Document and screenshot pointing entries
'''
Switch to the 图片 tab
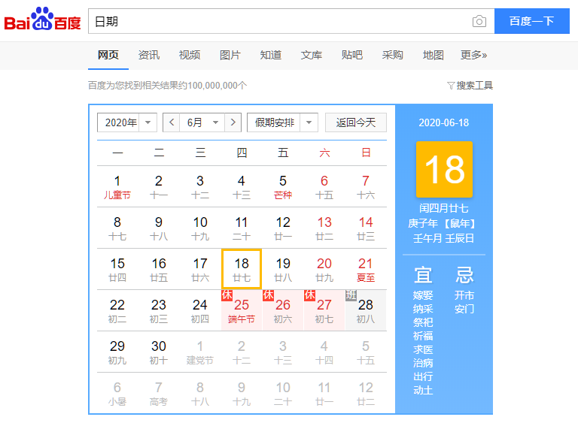The width and height of the screenshot is (578, 423). pos(230,55)
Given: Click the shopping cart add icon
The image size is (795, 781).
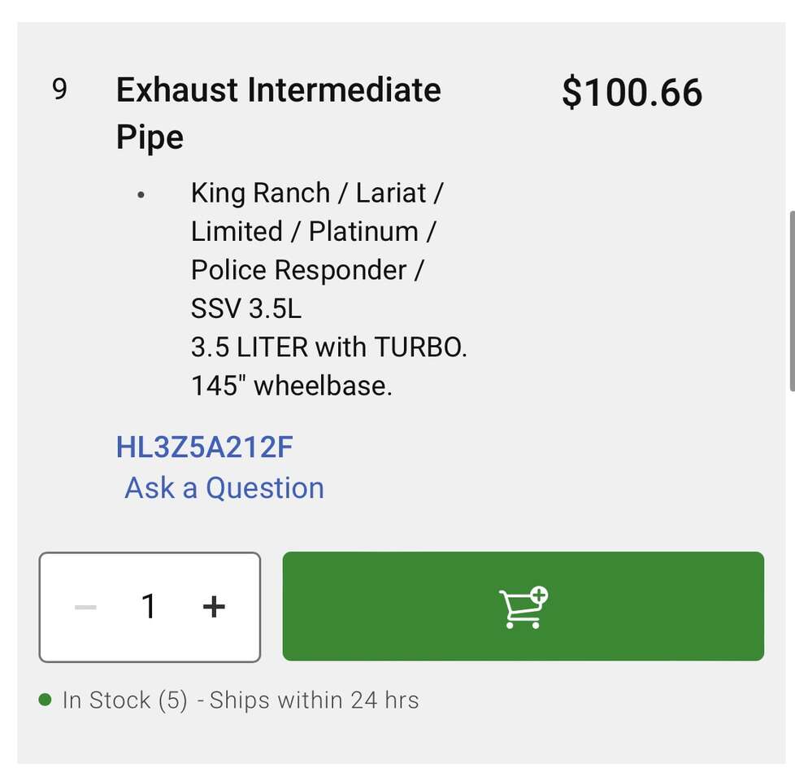Looking at the screenshot, I should coord(523,607).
'''
Rewrite the listing from the line with "Given: Click the shopping cart add icon" through the end, switching "shopping cart" to "basket" and leaving everything else unchanged. Omit the pictures.

Reply to the exercise:
Given: Click the basket add icon
The image size is (795, 781).
Looking at the screenshot, I should coord(523,607).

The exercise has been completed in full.